TTC staining was used to measure the infarct volumes. The TTC staining was performed as was described previously with slight modifications [53]. Briefly, the brains were quickly taken out after MCAO and then cut into five 2 mm-thick coronal slices using the brain matrix. The fresh slices were incubated away from light in a 1% TTC solution for 0.5 h at 37 °C and then transferred into a 4% formaldehyde solution for fixation to visualize the infarctions. The normal brain tissue was stained uniformly red while the infarction region was stained white. The brain slices were photographed with a digital camera, and the sizes of the infarct area were assessed by Image J software.
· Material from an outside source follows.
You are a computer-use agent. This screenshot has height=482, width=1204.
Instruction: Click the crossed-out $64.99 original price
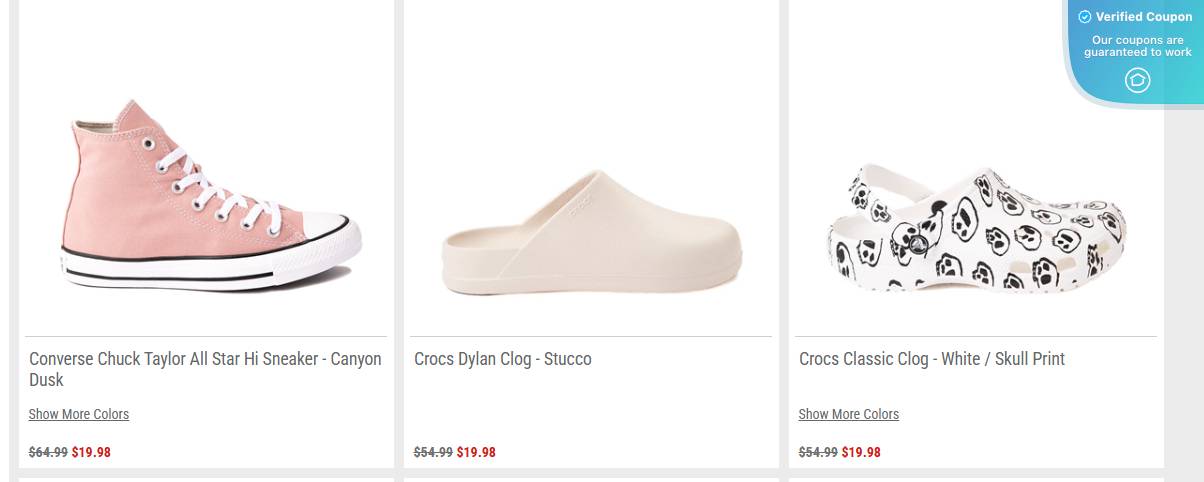[x=48, y=452]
The results were expressed as the volume ratio of the cerebral infarction:

$$\mathrm{I}\mathrm{n}\mathrm{f}\mathrm{a}\mathrm{r}\mathrm{c}\mathrm{t} \mathrm{v}\mathrm{o}\mathrm{l}\mathrm{u}\mathrm{m}\mathrm{e} \mathrm{r}\mathrm{a}\mathrm{t}\mathrm{i}\mathrm{o} (\%)=\frac{\mathrm{t}\mathrm{h}\mathrm{e} \mathrm{i}\mathrm{n}\mathrm{f}\mathrm{a}\mathrm{r}\mathrm{c}\mathrm{t}\mathrm{i}\mathrm{o}\mathrm{n} \mathrm{v}\mathrm{o}\mathrm{l}\mathrm{u}\mathrm{m}\mathrm{e}}{\mathrm{t}\mathrm{h}\mathrm{e} \mathrm{i}\mathrm{p}\mathrm{s}\mathrm{i}\mathrm{l}\mathrm{a}\mathrm{t}\mathrm{e}\mathrm{r}\mathrm{a}\mathrm{l} \mathrm{h}\mathrm{e}\mathrm{m}\mathrm{i}\mathrm{s}\mathrm{p}\mathrm{h}\mathrm{e}\mathrm{r}\mathrm{e} \mathrm{v}\mathrm{o}\mathrm{l}\mathrm{u}\mathrm{m}\mathrm{e}}\times 100\%.$$

4.16. Brain Water Content

Cerebral edema was determined after MCAO via measuring brain water content by means of the standard wet/dry weight method [54]. The brains were removed quickly and weighed to obtain the wet weight, and they were then placed in an oven to obtain their dry weight. The brain water content percentage was calculated according to the following formula:

$$\mathrm{B}\mathrm{r}\mathrm{a}\mathrm{i}\mathrm{n} \mathrm{w}\mathrm{a}\mathrm{t}\mathrm{e}\mathrm{r} \mathrm{c}\mathrm{o}\mathrm{n}\mathrm{t}\mathrm{e}\mathrm{n}\mathrm{t} (\%)=\frac{\mathrm{W}\mathrm{e}\mathrm{t} \mathrm{w}\mathrm{e}\mathrm{i}\mathrm{g}\mathrm{h}\mathrm{t}-\mathrm{D}\mathrm{r}\mathrm{y} \mathrm{w}\mathrm{e}\mathrm{i}\mathrm{g}\mathrm{h}\mathrm{t}}{\mathrm{W}\mathrm{e}\mathrm{t} \mathrm{w}\mathrm{e}\mathrm{i}\mathrm{g}\mathrm{h}\mathrm{t}}\times 100\%.$$

4.17. Statistical Analysis

Data were expressed as the mean ± S.E.M. Statistical analyses were performed using IBM SPSS (Version 27.0, Armonk, NY, USA). Differences in the parameters were performed by using analysis of variance (ANOVA) followed by the LSD or Dunnett test. For the non-parametric statistics test, the Kruskal–Wallis H test was performed. Statistical significance was set at p < 0.05.

5. Conclusions

In the present study, for the first time, we presented evidence that LGU has a protective effect against OGD-induced rat primary cortical neuronal injury, and its protective effect is associated with the inhibition of intracellular Ca²⁺ overload, an improvement effect in ATP depletion, and recovery of the MMP. Moreover, LGU was found to also exert a protective effect via regulation of the RIP3/MLKL signaling pathway. We confirmed, for the first time, the protective effect of LGU on cerebral ischemia in a rat MCAO model, as shown by the improved neurological deficit scores, infarction volume rate, and brain water content rate. Although further studies are needed to elucidate the deep mechanism of the anti-necroptotic effect of LGU, this study provides new insights into the therapeutic potential of LGU in cerebral ischemia.